Write out the material below word for word, from its first line up to and including the line containing "Action: point(361,137)".

◆ RECORDS FOR THE TASK ◆
_ _ _ _ _

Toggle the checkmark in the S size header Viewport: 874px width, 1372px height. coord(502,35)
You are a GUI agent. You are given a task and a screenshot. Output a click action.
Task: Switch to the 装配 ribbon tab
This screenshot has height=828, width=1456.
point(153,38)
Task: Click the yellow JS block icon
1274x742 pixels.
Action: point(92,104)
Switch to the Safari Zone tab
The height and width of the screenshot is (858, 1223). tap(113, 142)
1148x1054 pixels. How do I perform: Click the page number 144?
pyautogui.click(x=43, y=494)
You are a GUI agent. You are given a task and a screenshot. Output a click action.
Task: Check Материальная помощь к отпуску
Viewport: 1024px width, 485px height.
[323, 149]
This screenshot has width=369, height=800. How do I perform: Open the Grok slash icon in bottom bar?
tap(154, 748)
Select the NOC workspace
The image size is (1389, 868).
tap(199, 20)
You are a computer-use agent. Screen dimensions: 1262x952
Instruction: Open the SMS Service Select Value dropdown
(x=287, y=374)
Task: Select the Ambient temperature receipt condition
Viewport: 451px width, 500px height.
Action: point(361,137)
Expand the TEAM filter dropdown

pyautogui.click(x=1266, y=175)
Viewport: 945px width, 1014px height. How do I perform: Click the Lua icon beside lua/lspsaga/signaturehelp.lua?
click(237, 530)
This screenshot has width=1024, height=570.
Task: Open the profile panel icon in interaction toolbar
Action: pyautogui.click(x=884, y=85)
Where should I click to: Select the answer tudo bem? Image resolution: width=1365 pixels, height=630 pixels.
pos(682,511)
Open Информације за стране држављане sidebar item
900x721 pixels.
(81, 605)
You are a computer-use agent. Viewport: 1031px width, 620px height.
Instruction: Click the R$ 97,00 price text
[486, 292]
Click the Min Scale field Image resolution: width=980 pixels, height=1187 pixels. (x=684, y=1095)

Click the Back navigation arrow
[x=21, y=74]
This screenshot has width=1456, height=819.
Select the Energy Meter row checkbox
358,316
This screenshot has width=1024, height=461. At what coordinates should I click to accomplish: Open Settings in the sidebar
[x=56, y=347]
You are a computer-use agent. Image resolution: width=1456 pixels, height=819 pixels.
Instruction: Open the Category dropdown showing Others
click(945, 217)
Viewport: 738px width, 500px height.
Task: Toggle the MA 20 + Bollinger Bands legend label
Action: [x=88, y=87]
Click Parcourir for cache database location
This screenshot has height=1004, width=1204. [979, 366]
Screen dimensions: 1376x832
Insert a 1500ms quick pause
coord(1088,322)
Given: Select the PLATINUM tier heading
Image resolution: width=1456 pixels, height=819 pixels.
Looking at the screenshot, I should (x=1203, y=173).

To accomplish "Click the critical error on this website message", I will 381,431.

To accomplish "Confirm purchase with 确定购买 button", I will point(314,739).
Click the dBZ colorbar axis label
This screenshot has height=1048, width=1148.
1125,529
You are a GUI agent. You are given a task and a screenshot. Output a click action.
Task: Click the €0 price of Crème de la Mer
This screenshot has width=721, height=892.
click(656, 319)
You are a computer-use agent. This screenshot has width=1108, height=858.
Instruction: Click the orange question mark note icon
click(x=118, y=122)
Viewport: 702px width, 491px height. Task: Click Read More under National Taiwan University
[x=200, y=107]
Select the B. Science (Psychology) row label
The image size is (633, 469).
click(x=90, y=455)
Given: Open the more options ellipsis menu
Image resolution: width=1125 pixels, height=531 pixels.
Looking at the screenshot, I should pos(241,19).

_ _ _ _ _

◆ RESULT ◆
Toggle the checkmark in the S size header Viewport: 874px width, 1372px height. coord(502,35)
You are a GUI agent. You are given a task and a screenshot. Output a click action.
Task: Switch to the 装配 ribbon tab
This screenshot has height=828, width=1456.
point(153,38)
Task: Click the yellow JS block icon
1274x742 pixels.
Action: point(92,104)
Switch to the Safari Zone tab
The height and width of the screenshot is (858, 1223). tap(113, 142)
1148x1054 pixels. How do I perform: Click the page number 144?
pyautogui.click(x=43, y=494)
You are a GUI agent. You are given a task and a screenshot. Output a click action.
Task: Check Материальная помощь к отпуску
Viewport: 1024px width, 485px height.
[323, 149]
This screenshot has width=369, height=800. How do I perform: Open the Grok slash icon in bottom bar?
tap(154, 748)
Select the NOC workspace
The image size is (1389, 868).
tap(199, 20)
You are a computer-use agent. Screen dimensions: 1262x952
Instruction: Open the SMS Service Select Value dropdown
(x=287, y=374)
Task: Select the Ambient temperature receipt condition
Viewport: 451px width, 500px height.
Action: point(361,137)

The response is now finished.